REPORTAGEM ESPECIAL – IBC 2015

Nº 155 – Out /Nov 2015

por Fernando Moura, em Amsterdã

A edição 2015 do IBC, que se realiza em Amsterdã, mostrou mais um degrau na evolução de uma indústria que corre atrás da qualidade de imagem e da monetização dos conteúdos com a implantação de plataformas baseadas em redes IP e com o 4K HDR despontando como a tecnologia de cabeceira para 2016.

IBC2015, realizado entre os dias 10 e 15 de setembro de 2015 no RAI Amsterdam Conference, em Amsterdã, Holanda, teve mais de 55 mil visitantes, recorde para o evento. Os 55.128 visitantes chegados de dezenas de países de vários continentes mostraram, mais uma vez, que é um evento tecnológico, mas também acadêmico e que atrai principalmente profissionais da indústria provenientes da Europa, Oriente Médio e Ásia. Porém, a presença brasileira cresce ano após ano.
O evento, dividido em conferência e exposição ocorrendo simultaneamente, debateu por cinco dias o futuro da mídia eletrônica e a TV. As conferências contaram com mais de 250 congressistas. A área de exposição teve mais de 1800 expositores que deixaram claro aos visitantes que as empresas fornecedoras de equipamentos apontam para soluções onde a qualidade de imagem é cada vez mais importante, por isso lançamentos de novas câmeras 4K, codecs para esta tecnologia, workflows wearables (adaptáveis) já sejam 4K, 8K ou HD, infraestruturas IP, e virtualização de estruturas tanto de contribuição como de distribuição e armazenamento, foram os principais destaques da maior feira de broadcast da Europa.Na conferência, destaque para o futuro da TV e as novas mídias. Na sessão de abertura da “IBC2015 Conference: The Future of Media in an Age of Disruption”, David Butorac, CEO da Orbit Showtime Network (OSN) no Oriente Médio, afirmou: “Temos que nos adaptar, temos de reconhecer que o consumidor está agora no comando, mas o futuro é brilhante para os radiodifusores”.
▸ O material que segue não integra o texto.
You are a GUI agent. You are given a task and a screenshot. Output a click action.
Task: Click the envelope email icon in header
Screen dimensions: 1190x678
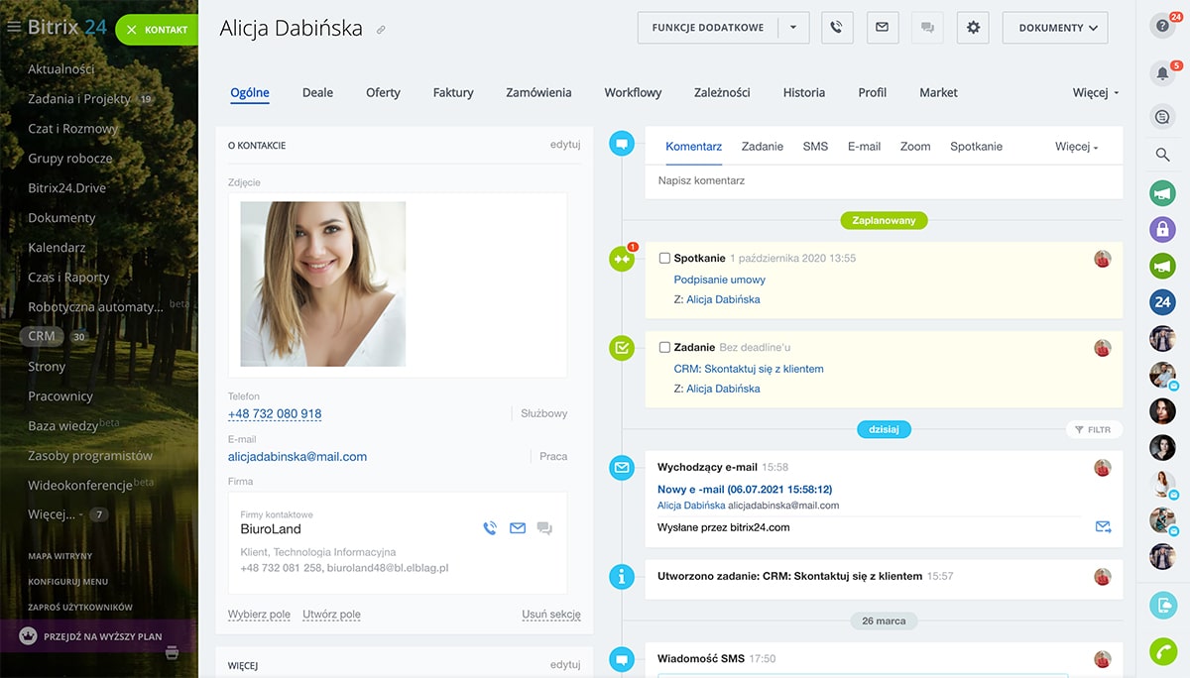click(x=883, y=28)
Na mesma sessão, Fran Unsworth, diretor da BBC World Service, acrescentou: “O futuro é digital e precisamos expandi-lo, mas não à custa da televisão e do rádio”.Por sua parte, Michael Crimp, CEO de IBC, afirmou no encerramento da conferência que hoje a indústria da mídia é radicalmente diferente do que era cinco anos atrás. “Passamos de uma indústria que era definida pela tecnologia para outra em que exigimos o tempo todo novas funcionalidades de nossos fornecedores. Uma indústria em que os radiodifusores estão vendo o que os espectadores Iquerem e onde consumir,” o que trouxe mudanças “quase sísmicas para a indústria” em todos os níveis.
Dentro desse cenário, as soluções baseadas em estruturas IP ganham espaço a cada exposição e grande evento de broadcast que a reportagem da Revista da SET participa. No IBC2015, mais uma vez foi perceptível que esta já não é uma tendência da indústria, senão uma constatação, já que nos corredores da exposição holandesa marcas das mais variadas origens, tamanhos e segmentos apostam em fornecer aos seus clientes soluções que permitam migrar de estruturas SDI para IP. A reportagem indagou alguns deles nos corredores da feira. Constatamos que os maiores dilemas a resolver no momento de realizar algum investimento são: Será que é o tempo certo? Será que é inevitável? Qual será o padrão? Apostamos ao SMPTE 2022? Esperamos que se defina o padrão?

Uma das tecnologias mais recorrentes no IBC 2015 foi a demonstração do UHD/4K HDR. Na foto, uma demostração no estande da Cisco das diferenças da captação e exibição com e sem o recurso do High Dinamic Range (HDR)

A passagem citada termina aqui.